The term ‘body temperature' normally relates to the temperature deep inside the body. This temperature must be maintained to ensure the stable operation of vital functions, including the brain, internal organs and main arteries.
Touching different parts of the body tells you that some parts feel warm and others cool. Also, measurements taken at these sites can be affected by saliva, moisture and sweat from the skin. Eating, bathing, exercising - even crying - can all affect temperature.
‘Normal temperature' is usually around 37 °C (98,6 °F). However, normal temperature is not the same for every individual. Temperature can vary with age, and even time of day. Usually it is lowest in the morning, highest in the afternoon and somewhat lower at bedtime.
To correctly tell whether someone in your family has a fever or not, it is important to know what their normal temperature is when they are well. Fever is one of the body's defence mechanisms. When bacteria or viruses get into your body and cause it to malfunction, the body goes on the defensive and your immune system is activated. When this happens, a central nerve in the brain allows the heat generated inside the body to be turned up from the usually constant level. This higher temperature level increases the metabolism and prevents the increase of pathogenic agents.
Why Measure Body Temperature:
It is of great medical importance to measure body temperature. The reason is that a number of diseases are accompanied by characteristic changes in body temperature. Likewise, the course of certain diseases can be monitored by measuring body temperature, and the efficiency of a treatment initiated can be evaluated by the physician. Fever is a reaction to disease-specific stimuli, where the set point of the temperature control centre is varied to promote the body's defenses against the disease process. Fever is the most common form of pathological (disease- related) elevation on body temperature.
What Is Important When Taking Temperature:
Essentially, it is true that the measured body temperature always depends on where it is measured. Therefore, contrary to popular consensus, there is no simple "normal temperature. Furthermore, a healthy person's body temperature will vary with activity and time during the day. In a rectal temperature measurement, a typical temperature difference of 0.5°C between the higher evening temperatures is physiological. Body temperature is typically elevated after physical activity. Roughly speaking, a distinction is made between a core temperature and a surface, where the surface temperature is measured at the skin surface and is a mixed temperature between the body's core temperature and the ambient temperature. The core temperature is measured by inserting a thermometer into a body cavity, which yields the temperature of the mucous tissue.

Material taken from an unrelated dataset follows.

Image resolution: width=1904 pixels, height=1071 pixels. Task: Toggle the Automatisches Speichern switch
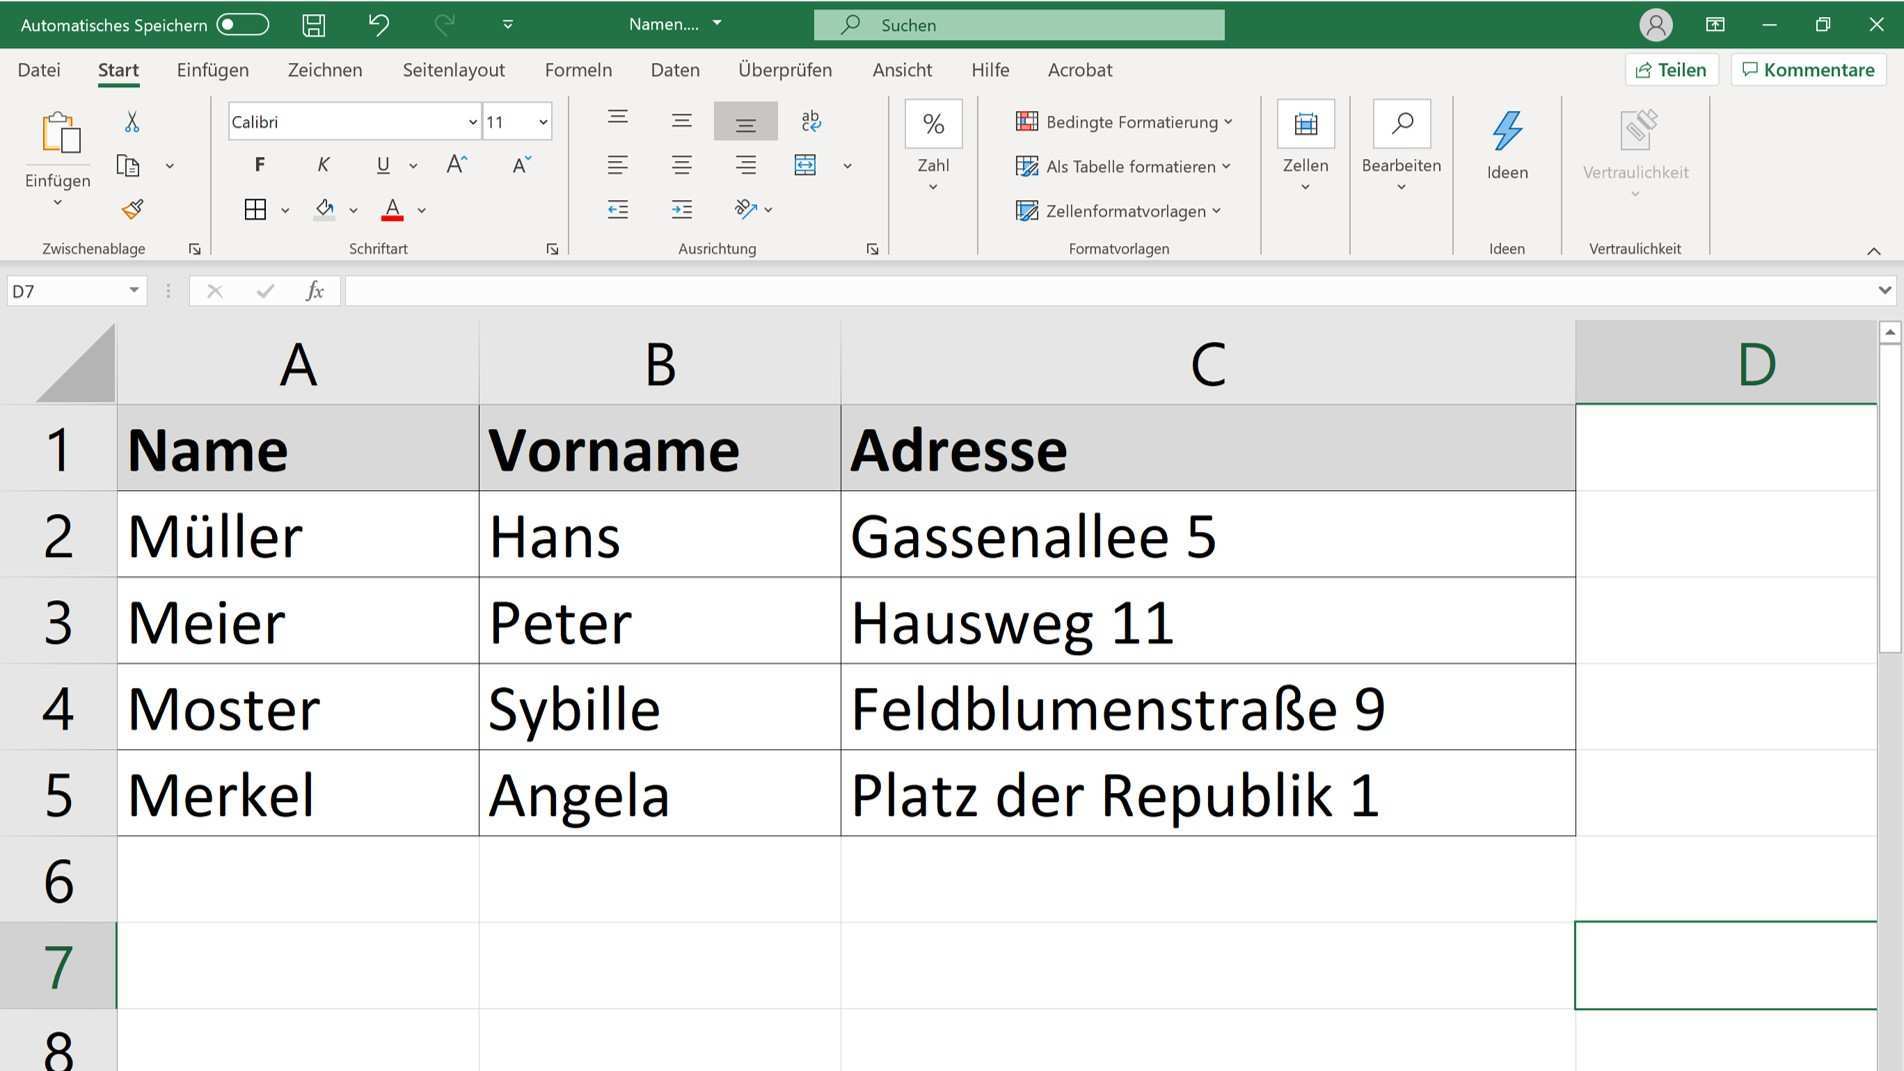click(243, 25)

Where Should I Take The Temperature?
Rectal: The most reliable core temperature is obtained by inserting a thermometer into the rectum (rectal measurement). This measurement is accurate and has low scattering in the results. The normal range is approximately: 36.2°C - 37.7°C.

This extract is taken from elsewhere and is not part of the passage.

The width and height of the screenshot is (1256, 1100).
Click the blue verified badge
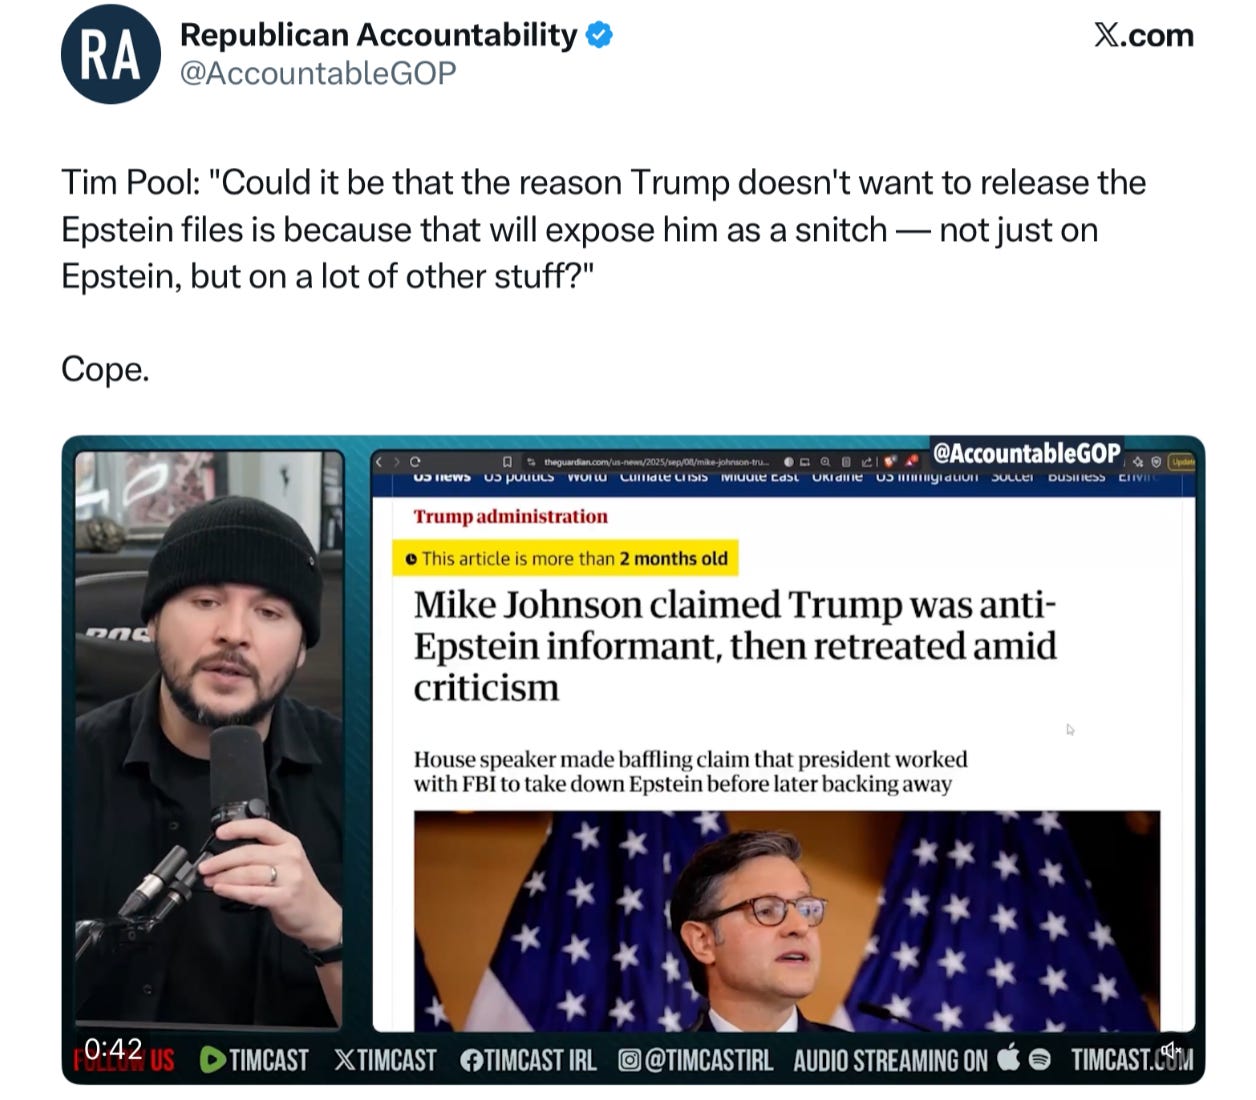pos(599,35)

Oral: The oral measurement can be performed as buccal measurement (in the cheek) or as a sublingual measurement (under the tongue). Both measurements underestimate the rectal temperature by approximately 0.3°C - 0.8° C, with the sublingual measurement being preferable to the buccal.
Armpit: Body surface temperature measurements used clinically in practice are in the arm pit (axillary measurement) and in the groin. In both cases the respective limb is pressed against the body in order to reduce any ambient temperature influence. However, this is successful only to a limited extent with the disadvantage that the measurement time is long. In adults, the axillary measurement is lower than the rectal by approximately 0.5°C to 1.5°C! In infants, these underestimates in comparison with the rectal temperature are much smaller.
How Accurate Are Thermometer Readings?
Essentially a distinction must be made between the technical accuracy of the thermometer itself and the clinical accuracy in use in taking a temperature. The former is determined under idealized conditions to guarantee the quality of the instrument, taking the relevant technical standards into account. An accuracy of +/- 0.1°C can be considered state of the art for high-grade thermometers. The user must not confuse technical accuracy with this accuracy in use. The human body temperatures described here, which depend on the measurement location and time, are due to physiological causes and are not due to a thermometer malfunction. By correctly applying a thermometer, the accuracy can be strongly increased (follow the operating instructions!).